In [1]:
from IPython.html.services.config import ConfigManager
from IPython.paths import locate_profile
cm = ConfigManager(profile_dir=locate_profile(get_ipython().profile))

cm.update('notebook', {"load_extensions": {"livereveal/main": True}})
cm.update('livereveal', {
    'theme': 'simple',
    'transition': 'linear',
    'slideNumber': True,
    'start_slideshow_at': 'selected',
    'scroll': True,
})



{'scroll': True,
 'slideNumber': True,
 'start_slideshow_at': 'selected',
 'theme': 'simple',
 'transition': 'linear'}

# Named entity recognition

![NER](./img/ner.png)

... is the task of **identifying** and **classifying** named entities into predefined categories

* Predefined categories are: **PER, LOC, ORG, MISC**, DATE, NUM, ...
* it is a sequence classification problem
* BIO or BILOU tagging scheme
* State-of-the-art performance (for English) is around 90% F-score

## Anatomy of spaCy's NER

In [2]:
from spacy.en import English

enlp = English()

In [3]:
doc = enlp("President Trump has a new morning ritual. Around 6:30 a.m. on many days — "
    "before all the network news shows have come on the air — "
    "he gets on the phone with a member of his outside legal team to chew over all things Russia.")

In [4]:
doc.ents

(Trump, 6:30 a.m. on, Russia)

In [5]:
["{}/{}".format(ent.text, ent.label_) for ent in doc.ents]
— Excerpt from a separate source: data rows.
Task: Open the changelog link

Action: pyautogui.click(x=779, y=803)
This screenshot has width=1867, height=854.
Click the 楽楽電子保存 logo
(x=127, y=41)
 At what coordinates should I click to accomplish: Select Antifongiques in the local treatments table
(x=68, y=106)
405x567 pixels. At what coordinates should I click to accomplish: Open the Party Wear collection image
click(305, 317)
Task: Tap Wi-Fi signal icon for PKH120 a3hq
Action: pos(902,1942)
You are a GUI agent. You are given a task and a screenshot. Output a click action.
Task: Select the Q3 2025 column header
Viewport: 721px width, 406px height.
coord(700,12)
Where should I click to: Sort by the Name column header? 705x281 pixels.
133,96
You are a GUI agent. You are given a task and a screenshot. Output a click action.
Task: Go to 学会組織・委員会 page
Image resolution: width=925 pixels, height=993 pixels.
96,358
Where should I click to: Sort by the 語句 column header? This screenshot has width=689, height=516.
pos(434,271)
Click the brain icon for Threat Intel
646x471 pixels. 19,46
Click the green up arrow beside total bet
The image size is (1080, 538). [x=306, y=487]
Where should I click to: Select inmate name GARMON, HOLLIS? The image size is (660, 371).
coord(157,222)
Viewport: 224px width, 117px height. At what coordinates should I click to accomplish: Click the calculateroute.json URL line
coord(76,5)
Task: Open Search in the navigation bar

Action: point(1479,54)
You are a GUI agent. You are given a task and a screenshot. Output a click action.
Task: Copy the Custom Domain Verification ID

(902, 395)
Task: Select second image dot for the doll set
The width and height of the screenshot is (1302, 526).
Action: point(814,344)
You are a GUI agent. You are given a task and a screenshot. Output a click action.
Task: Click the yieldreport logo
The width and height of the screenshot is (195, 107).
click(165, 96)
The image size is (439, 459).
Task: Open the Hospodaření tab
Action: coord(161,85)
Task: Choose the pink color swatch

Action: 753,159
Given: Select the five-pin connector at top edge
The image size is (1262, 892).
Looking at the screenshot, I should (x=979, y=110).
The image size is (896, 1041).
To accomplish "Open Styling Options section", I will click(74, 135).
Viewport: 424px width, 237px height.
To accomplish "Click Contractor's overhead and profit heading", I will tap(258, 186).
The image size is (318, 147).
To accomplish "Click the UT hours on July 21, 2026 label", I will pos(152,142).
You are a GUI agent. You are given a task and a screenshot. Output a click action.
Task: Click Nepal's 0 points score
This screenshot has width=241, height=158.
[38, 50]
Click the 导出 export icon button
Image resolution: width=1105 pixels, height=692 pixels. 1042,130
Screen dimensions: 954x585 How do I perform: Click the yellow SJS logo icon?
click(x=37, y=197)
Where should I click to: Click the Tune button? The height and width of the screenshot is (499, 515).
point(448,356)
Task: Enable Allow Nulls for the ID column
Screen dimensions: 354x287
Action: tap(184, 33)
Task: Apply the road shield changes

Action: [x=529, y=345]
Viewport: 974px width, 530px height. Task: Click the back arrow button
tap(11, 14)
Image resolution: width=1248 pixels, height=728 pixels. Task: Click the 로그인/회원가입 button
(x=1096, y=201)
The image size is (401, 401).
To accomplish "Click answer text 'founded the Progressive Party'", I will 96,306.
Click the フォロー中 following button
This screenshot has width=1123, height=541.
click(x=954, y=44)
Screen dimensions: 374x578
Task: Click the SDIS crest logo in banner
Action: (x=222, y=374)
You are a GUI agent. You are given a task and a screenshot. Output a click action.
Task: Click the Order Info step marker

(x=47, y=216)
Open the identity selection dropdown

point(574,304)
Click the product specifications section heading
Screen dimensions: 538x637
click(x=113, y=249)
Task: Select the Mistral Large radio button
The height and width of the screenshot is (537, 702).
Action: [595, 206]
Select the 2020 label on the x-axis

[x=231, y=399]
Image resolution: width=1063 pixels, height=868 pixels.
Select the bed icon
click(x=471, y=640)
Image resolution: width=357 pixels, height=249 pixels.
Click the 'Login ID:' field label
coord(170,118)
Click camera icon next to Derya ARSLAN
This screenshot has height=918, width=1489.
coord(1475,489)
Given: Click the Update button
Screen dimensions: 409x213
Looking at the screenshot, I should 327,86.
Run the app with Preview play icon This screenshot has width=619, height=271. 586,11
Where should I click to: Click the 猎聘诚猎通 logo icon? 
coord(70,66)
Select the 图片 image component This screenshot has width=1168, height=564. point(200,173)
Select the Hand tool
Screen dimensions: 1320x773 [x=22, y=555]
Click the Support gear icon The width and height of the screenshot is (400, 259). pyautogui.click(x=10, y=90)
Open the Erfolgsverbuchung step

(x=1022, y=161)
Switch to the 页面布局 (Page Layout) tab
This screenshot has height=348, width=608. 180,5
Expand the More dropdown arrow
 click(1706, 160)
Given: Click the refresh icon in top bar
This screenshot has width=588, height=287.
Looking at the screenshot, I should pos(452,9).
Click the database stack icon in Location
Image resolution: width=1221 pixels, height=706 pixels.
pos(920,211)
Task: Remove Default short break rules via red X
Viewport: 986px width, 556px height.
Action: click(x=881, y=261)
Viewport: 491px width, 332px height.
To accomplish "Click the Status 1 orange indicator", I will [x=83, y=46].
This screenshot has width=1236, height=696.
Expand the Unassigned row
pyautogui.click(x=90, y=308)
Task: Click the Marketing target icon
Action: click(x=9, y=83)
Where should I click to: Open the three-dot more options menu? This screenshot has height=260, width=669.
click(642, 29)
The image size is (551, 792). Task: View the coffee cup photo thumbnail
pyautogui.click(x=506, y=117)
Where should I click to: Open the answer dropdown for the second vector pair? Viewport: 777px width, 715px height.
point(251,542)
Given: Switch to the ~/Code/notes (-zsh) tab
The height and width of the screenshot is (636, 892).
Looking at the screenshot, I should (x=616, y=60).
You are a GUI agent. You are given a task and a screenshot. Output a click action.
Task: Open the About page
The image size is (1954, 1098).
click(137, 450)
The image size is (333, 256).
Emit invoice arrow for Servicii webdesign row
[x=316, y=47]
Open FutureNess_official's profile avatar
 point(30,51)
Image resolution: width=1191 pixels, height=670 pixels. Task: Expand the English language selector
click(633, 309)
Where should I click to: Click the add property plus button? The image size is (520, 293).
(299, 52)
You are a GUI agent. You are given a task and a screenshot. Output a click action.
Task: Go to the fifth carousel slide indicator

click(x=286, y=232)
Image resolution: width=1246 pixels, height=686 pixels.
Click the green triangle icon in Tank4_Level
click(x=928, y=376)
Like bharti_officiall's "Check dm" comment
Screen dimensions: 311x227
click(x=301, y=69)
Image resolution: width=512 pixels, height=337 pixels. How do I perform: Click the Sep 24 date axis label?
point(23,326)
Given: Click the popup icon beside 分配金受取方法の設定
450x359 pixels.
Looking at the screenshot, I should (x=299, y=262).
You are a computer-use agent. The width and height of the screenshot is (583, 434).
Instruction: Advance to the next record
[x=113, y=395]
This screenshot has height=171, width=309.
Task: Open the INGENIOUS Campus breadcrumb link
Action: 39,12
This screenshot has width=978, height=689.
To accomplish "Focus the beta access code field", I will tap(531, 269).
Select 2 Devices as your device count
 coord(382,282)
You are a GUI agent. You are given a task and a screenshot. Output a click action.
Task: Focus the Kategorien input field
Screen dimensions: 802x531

['Trump/PERSON', '6:30 a.m. on/TIME', 'Russia/GPE']

spaCy recognizes [10+7 NE types](https://spacy.io/docs/usage/entity-recognition#entity-types)

In [6]:
for tok in doc[:10]:
    print(tok, tok.ent_iob_, tok.ent_type_)

President O 
Trump B PERSON
has O 
a O 
new O 
morning O 
ritual O 
. O 
Around O 
6:30 B TIME


## Spacy does not know Hungarian NEs (yet)

...but we have other tools to use

Pretrained open-source tools
* [Szeged NER](http://www.inf.u-szeged.hu/rgai/NER)
* [HunTag](https://github.com/recski/HunTag)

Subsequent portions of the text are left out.